#### Task prompt
Copy the records starting at the line that contains "Click the gear shifter knob" and ending at the line that contains "[x=1034, y=31]", requests included. Multiply each click coordinate in the answers by 0.25 and round to whole numbers, with halves rounded up, leaving every number in the requests unchanged.

#### Provided data
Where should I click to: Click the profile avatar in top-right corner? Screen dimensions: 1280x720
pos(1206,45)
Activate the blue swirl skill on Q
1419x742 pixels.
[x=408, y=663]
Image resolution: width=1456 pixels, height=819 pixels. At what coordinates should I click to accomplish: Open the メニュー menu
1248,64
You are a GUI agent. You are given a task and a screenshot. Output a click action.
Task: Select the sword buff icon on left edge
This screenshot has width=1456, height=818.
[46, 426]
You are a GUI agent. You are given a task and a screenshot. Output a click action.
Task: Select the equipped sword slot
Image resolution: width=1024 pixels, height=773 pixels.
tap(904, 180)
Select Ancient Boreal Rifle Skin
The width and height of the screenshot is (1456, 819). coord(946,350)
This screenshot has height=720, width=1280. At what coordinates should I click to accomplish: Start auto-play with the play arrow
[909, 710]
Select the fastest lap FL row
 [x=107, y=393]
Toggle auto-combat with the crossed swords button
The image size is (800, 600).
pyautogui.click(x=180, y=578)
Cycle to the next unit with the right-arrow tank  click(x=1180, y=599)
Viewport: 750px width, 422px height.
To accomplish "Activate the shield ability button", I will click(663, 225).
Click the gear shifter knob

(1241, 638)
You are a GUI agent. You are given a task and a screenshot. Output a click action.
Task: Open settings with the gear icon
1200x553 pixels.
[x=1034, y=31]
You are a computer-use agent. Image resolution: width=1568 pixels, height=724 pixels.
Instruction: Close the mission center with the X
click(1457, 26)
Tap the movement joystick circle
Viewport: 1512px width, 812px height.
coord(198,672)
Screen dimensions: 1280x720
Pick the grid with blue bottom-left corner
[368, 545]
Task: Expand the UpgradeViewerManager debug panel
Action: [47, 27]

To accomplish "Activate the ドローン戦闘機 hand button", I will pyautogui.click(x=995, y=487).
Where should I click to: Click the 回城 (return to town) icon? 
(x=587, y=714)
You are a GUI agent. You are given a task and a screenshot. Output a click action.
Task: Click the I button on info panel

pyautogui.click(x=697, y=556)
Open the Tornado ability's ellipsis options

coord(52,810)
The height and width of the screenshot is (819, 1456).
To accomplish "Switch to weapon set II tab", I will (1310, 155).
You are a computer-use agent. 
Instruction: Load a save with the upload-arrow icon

#### Final answer
Click the gear shifter knob

(310, 160)
You are a GUI agent. You are given a task and a screenshot. Output a click action.
Task: Open settings with the gear icon
1200x553 pixels.
[x=259, y=8]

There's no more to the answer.